Felinto Procópio, o "Mineirinho",
tende a apoiar os "nordestinos",
mas aparenta neutralidade. Rainha conta com Sérgio Pantaleão e
lideranças em nível municipal. A
Agência Folha apurou que a direção estadual quer transferir Pantaleão e Uéslei Alemão, outro nome ligado a Rainha, para outros
pontos do Estado. A idéia é minar
a influência do líder recém-libertado.
Manoel Messias Bispo de Oliveira, liderança no assentamento
Primavera, em Presidente Venceslau, sintetiza a ascendência de
Rainha. "Não existe MST no Pontal sem Rainha. Não vamos admitir qualquer punição ou o afastamento dele da região", disse.
Oliveira disse que Gilmar Mauro terá que ouvir "o povo que
acampa e que sofre as consequências disso, e respeitar a vontade
desse povo".
João Paulo Rodrigues, da direção nacional e oriundo do Pontal,
diz que "a situação do Rainha ainda não chegou à nacional. A instância de decisão é São Paulo".

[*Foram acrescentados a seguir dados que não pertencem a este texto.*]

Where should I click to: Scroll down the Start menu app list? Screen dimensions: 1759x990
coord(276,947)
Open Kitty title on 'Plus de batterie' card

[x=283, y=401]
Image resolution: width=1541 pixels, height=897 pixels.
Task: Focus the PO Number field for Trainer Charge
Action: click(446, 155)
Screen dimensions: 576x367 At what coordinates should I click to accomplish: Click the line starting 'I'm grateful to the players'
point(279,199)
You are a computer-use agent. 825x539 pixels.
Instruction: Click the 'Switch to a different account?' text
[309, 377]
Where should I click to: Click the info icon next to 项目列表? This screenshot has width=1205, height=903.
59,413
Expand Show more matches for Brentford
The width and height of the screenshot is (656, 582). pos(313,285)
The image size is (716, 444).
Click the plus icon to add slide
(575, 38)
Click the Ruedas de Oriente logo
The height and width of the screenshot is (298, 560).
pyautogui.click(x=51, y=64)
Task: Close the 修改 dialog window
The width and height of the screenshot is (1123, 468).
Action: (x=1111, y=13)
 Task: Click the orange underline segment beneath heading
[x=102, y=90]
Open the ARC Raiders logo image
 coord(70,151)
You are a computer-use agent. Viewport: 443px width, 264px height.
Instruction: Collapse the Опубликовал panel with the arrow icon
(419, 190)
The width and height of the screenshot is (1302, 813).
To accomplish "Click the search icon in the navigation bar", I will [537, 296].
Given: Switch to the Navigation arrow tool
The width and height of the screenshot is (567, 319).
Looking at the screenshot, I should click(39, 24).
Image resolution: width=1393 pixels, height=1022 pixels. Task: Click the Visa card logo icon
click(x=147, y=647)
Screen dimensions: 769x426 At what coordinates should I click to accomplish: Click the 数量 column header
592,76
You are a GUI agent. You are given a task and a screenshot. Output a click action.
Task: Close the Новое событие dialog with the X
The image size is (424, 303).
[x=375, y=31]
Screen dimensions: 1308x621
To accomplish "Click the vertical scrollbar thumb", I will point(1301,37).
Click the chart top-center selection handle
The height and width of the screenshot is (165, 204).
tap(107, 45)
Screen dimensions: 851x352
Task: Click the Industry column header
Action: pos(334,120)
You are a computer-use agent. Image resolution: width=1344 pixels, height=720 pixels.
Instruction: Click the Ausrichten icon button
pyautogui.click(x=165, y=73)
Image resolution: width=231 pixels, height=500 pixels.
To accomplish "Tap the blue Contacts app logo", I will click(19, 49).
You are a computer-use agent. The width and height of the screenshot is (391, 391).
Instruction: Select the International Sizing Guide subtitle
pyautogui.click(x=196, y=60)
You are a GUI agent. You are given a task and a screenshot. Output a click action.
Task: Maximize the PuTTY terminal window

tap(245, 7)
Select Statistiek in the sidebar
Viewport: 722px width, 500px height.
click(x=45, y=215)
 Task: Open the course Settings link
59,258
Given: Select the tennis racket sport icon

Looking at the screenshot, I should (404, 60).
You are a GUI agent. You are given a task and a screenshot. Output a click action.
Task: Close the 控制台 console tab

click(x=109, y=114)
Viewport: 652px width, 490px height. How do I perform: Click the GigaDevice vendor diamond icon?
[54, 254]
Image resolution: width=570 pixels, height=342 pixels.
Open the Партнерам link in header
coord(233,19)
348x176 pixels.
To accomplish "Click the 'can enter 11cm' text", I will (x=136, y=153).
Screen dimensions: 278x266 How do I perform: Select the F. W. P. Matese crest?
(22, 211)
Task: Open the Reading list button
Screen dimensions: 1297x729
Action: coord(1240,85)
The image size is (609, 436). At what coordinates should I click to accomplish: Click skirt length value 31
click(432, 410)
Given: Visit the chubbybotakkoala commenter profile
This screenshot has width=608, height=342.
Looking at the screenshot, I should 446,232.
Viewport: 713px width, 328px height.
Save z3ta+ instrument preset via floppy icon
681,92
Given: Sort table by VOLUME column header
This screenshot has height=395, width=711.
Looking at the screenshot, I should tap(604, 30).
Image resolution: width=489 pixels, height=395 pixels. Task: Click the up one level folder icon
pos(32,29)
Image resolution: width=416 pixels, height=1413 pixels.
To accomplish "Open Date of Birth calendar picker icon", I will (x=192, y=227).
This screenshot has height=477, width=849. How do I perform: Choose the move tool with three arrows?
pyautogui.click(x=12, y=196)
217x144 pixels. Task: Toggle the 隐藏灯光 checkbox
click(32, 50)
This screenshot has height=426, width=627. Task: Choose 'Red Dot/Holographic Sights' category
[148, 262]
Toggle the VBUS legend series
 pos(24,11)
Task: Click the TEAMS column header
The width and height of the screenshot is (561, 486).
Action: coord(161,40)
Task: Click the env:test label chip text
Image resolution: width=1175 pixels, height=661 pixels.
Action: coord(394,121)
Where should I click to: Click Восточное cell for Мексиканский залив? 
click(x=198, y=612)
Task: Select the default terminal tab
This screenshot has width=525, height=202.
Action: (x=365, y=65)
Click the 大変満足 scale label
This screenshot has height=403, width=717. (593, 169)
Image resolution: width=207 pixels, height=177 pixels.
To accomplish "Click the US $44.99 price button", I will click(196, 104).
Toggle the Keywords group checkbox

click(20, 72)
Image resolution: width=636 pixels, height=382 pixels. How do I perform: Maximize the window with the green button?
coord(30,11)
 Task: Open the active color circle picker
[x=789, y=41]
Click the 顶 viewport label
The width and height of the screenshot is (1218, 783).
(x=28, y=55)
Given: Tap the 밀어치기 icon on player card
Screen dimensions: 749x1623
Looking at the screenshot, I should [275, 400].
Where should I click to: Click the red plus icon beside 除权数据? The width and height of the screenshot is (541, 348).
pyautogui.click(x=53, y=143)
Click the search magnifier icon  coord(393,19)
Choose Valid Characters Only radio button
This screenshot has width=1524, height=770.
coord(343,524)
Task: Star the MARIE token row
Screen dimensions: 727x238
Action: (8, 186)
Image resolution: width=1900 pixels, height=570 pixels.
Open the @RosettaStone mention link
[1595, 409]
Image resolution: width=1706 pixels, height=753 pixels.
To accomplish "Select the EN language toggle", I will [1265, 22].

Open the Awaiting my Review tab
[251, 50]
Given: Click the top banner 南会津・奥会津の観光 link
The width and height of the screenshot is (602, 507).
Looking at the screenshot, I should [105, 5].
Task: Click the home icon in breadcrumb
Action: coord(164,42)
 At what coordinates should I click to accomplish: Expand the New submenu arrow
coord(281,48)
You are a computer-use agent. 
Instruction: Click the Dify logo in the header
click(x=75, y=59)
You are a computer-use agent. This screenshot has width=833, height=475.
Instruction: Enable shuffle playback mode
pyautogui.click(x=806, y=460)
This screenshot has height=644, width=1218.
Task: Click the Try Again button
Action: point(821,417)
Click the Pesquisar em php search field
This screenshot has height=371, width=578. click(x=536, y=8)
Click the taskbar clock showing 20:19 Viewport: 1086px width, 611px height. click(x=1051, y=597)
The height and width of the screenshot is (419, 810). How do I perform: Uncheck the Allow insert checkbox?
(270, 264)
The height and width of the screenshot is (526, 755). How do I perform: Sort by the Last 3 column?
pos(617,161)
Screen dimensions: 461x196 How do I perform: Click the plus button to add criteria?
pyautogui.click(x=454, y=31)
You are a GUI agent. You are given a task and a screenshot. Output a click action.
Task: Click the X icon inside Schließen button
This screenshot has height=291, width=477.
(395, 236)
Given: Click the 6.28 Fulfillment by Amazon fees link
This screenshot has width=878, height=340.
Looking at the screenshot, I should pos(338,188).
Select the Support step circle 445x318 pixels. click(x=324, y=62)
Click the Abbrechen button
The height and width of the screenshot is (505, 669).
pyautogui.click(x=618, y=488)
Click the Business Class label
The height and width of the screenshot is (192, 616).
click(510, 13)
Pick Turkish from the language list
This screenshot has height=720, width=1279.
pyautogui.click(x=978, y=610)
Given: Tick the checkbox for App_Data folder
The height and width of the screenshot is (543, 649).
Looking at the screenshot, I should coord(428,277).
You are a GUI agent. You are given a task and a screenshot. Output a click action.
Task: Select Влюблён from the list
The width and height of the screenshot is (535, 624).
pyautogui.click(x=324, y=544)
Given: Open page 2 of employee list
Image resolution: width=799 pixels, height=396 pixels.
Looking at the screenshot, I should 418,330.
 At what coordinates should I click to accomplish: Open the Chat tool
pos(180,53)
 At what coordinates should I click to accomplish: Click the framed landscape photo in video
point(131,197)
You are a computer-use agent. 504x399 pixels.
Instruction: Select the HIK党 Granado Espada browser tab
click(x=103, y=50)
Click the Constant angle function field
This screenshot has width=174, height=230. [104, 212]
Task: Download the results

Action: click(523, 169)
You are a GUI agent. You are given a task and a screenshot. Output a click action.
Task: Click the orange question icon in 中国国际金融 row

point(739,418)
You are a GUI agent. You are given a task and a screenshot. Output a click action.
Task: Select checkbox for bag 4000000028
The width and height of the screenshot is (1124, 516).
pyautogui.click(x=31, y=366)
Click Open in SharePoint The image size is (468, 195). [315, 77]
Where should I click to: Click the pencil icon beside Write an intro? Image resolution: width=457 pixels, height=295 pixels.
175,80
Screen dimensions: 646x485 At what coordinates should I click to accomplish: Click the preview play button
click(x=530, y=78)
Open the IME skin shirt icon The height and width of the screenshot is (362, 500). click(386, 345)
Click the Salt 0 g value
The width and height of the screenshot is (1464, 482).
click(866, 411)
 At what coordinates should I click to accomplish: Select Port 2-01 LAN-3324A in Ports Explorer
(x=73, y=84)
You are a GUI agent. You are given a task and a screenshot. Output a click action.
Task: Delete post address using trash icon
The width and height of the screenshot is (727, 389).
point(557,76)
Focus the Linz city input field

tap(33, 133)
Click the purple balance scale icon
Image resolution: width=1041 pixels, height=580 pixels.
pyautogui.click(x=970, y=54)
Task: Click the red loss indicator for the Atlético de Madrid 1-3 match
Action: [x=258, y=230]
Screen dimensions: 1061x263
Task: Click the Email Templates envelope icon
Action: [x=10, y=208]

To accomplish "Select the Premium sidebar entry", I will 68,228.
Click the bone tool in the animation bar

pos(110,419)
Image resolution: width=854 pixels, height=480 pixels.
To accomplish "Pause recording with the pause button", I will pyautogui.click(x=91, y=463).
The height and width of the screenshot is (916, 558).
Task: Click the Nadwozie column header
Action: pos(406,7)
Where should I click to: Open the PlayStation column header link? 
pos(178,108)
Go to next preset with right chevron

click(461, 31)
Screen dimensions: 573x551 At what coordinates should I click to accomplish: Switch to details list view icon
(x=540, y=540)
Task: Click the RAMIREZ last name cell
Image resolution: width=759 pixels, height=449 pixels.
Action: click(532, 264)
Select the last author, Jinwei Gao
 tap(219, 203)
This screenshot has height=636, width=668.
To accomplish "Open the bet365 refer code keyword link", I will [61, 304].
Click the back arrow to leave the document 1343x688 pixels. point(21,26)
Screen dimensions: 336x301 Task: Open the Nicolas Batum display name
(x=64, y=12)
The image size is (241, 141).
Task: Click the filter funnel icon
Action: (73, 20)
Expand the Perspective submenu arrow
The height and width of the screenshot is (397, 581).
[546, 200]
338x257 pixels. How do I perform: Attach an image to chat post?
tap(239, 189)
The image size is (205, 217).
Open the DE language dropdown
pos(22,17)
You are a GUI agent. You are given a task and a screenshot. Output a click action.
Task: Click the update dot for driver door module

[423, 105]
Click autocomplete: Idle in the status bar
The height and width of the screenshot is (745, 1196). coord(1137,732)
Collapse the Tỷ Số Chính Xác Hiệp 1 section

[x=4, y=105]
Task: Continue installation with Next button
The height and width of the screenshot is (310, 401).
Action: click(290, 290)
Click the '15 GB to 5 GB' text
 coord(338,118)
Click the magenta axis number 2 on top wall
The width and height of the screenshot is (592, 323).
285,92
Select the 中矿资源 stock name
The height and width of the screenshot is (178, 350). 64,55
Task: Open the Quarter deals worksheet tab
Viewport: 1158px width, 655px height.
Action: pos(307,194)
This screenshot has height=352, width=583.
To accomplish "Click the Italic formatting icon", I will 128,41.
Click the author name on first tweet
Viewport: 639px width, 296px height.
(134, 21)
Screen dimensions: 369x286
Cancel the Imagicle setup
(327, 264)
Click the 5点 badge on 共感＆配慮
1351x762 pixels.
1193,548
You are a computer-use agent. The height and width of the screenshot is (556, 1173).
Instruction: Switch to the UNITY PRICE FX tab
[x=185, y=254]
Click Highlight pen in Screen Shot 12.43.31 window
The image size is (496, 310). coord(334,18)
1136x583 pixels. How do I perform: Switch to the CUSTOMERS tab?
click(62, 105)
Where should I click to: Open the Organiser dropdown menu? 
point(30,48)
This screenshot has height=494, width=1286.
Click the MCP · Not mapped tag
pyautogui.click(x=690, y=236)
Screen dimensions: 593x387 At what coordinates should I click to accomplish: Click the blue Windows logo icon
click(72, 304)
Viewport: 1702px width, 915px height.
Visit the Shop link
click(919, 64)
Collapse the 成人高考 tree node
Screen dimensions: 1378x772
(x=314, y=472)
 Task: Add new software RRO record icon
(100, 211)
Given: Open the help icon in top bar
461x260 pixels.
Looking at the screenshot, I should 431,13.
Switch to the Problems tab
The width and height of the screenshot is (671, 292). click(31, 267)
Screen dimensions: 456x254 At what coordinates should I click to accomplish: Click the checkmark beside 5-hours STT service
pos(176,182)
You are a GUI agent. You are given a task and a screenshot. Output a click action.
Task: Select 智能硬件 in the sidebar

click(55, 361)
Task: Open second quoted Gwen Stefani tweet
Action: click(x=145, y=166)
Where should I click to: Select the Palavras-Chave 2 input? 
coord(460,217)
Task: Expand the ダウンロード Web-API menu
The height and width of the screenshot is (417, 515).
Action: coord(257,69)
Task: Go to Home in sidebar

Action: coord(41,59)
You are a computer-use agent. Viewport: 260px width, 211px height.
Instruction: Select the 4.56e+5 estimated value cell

Para ele, não há exatamente um
racha em curso. "Existem sim características de dirigentes, uns são
mais orgânicos, organizativos,
outros são de massa, como o Rainha Jr., que é carismático e respeitado por todos. Isso soma e não
divide o movimento."
Outro líder nacional, Jaime
Amorim, de Pernambuco, também minimiza a crise. "Se enfrentamos o governo FHC sem divisões, agora é que a unidade vai ser
maior ainda, pois vamos enfrentar um novo tempo com Lula na
Presidência". Amorim disse que o
impasse vivido no Pontal "será
superado".
A reunião desta semana no
Pontal deverá mostrar o quão superável é a rixa. Nenhum conhecedor do mundo dos sem-terra
arriscaria dizer qual o resultado
de um racha mais profundo, porque até hoje o MST não deu cria a
nenhum movimento rival de porte -mas também nunca uma dissidência teve um líder popular como Rainha.